▶ [WHAT THE TASK ASKS]: Retype the rows below verbatim, beginning with the first row and ending after the row that contains "[x=265, y=350]", and omit the pictures from your answer.

── THE DATA

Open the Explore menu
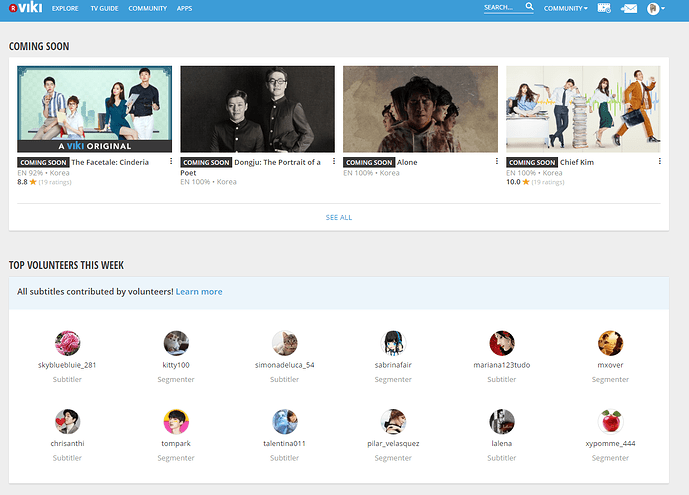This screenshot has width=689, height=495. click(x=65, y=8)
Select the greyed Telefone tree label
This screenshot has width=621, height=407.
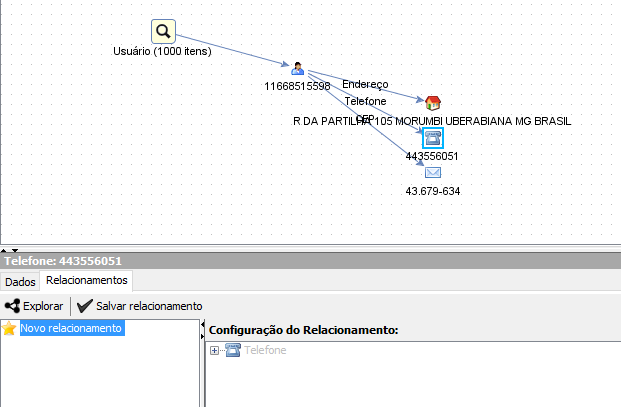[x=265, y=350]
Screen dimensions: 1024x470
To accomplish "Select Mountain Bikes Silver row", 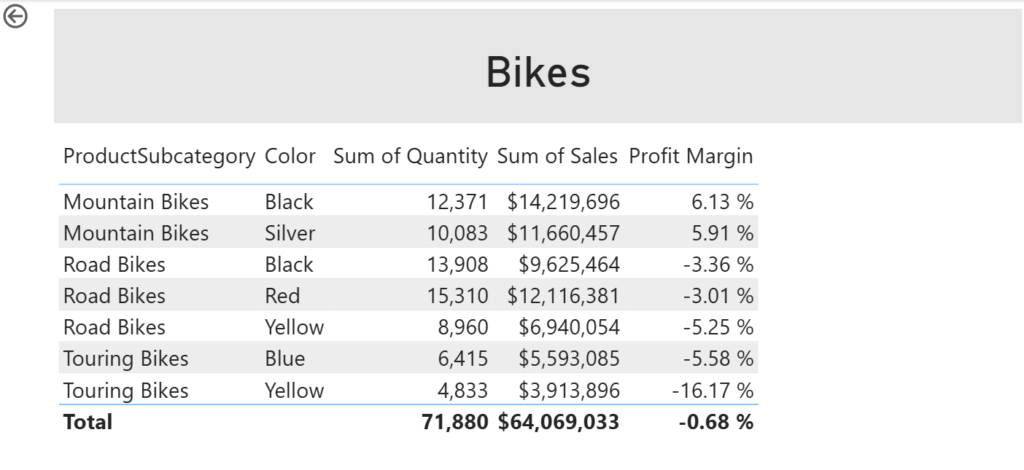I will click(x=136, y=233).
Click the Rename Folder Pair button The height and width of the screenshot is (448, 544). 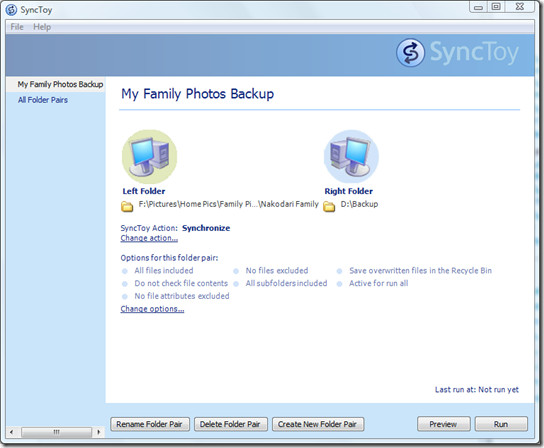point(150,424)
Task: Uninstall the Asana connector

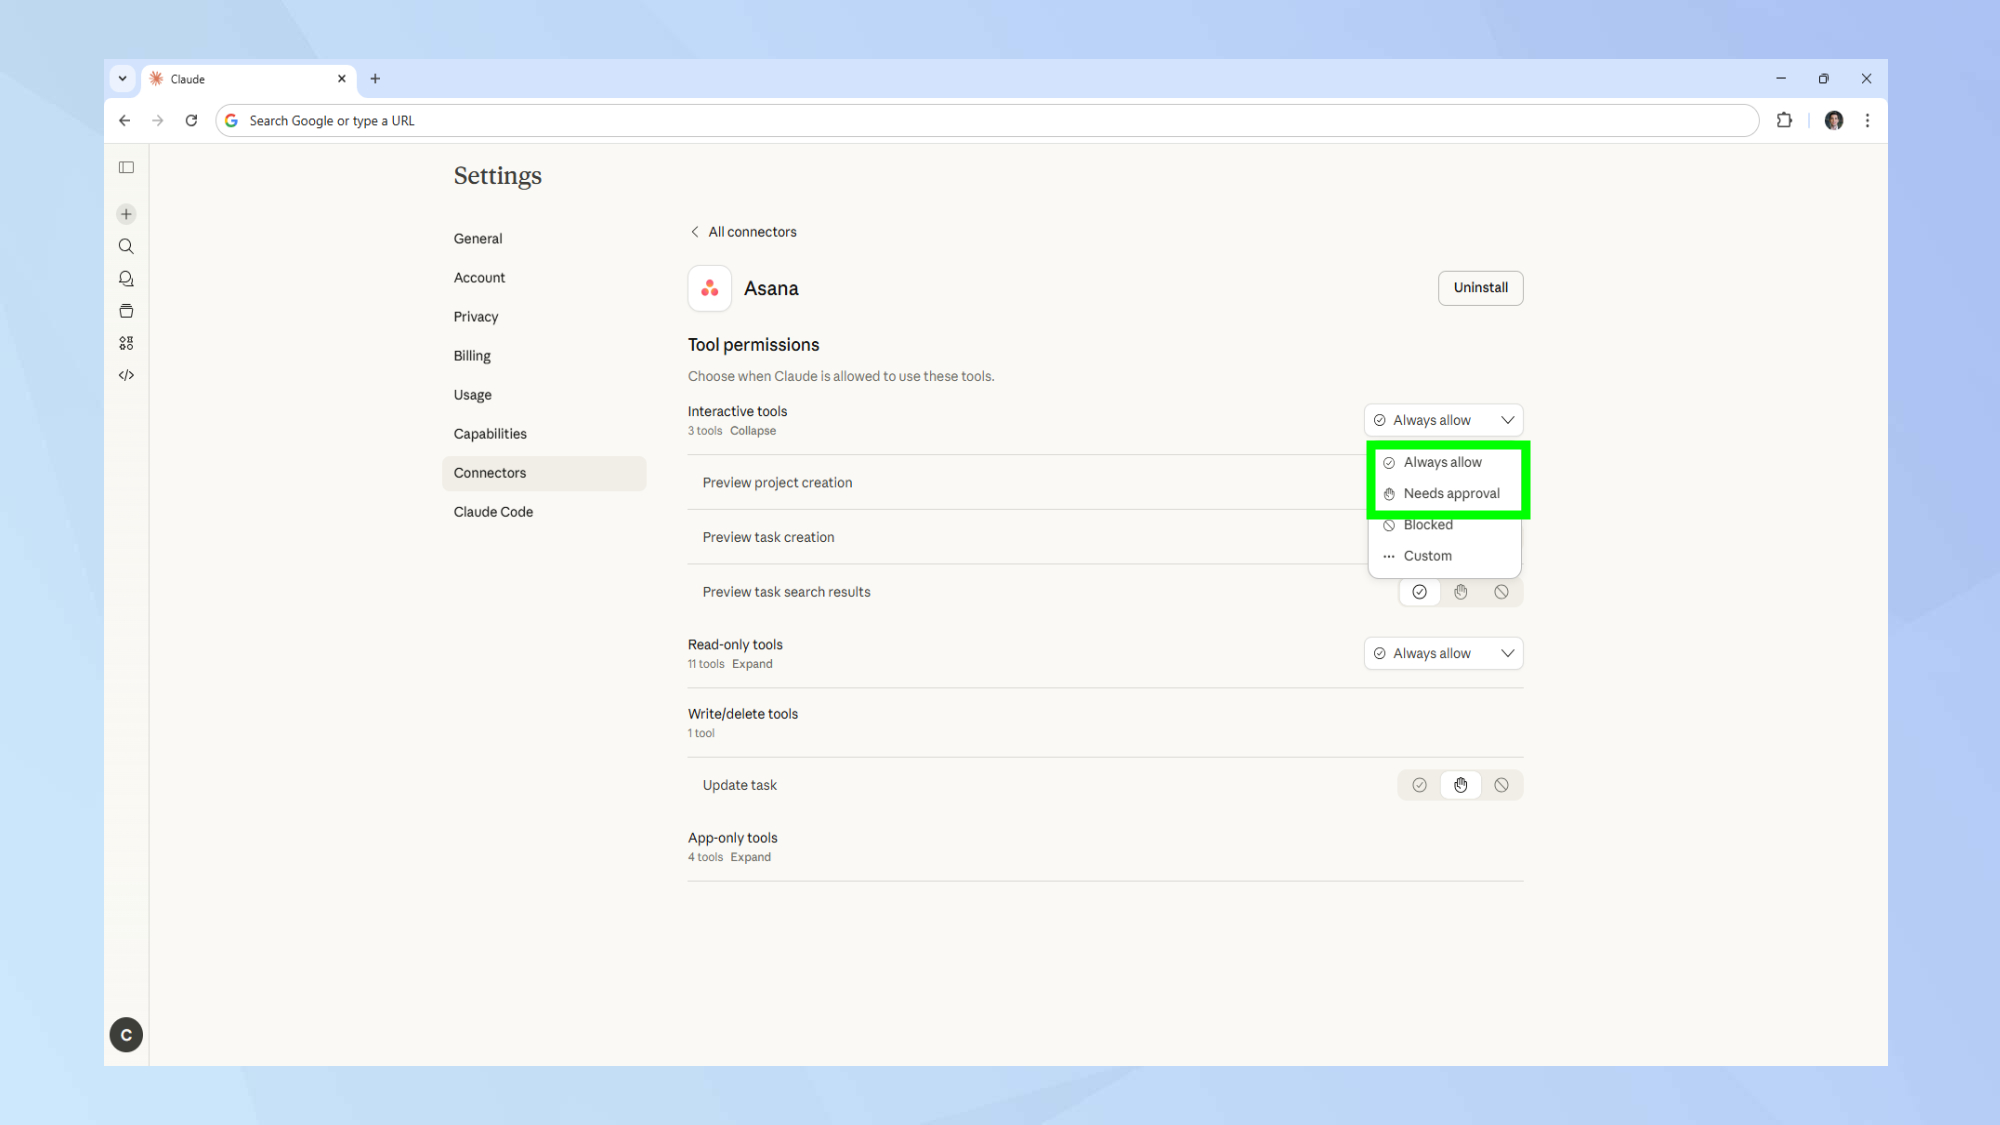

────

▶ [CORRECT RESPONSE]:
Open the Explore menu
This screenshot has width=689, height=495. click(x=65, y=8)
Select the greyed Telefone tree label
This screenshot has width=621, height=407.
[x=265, y=350]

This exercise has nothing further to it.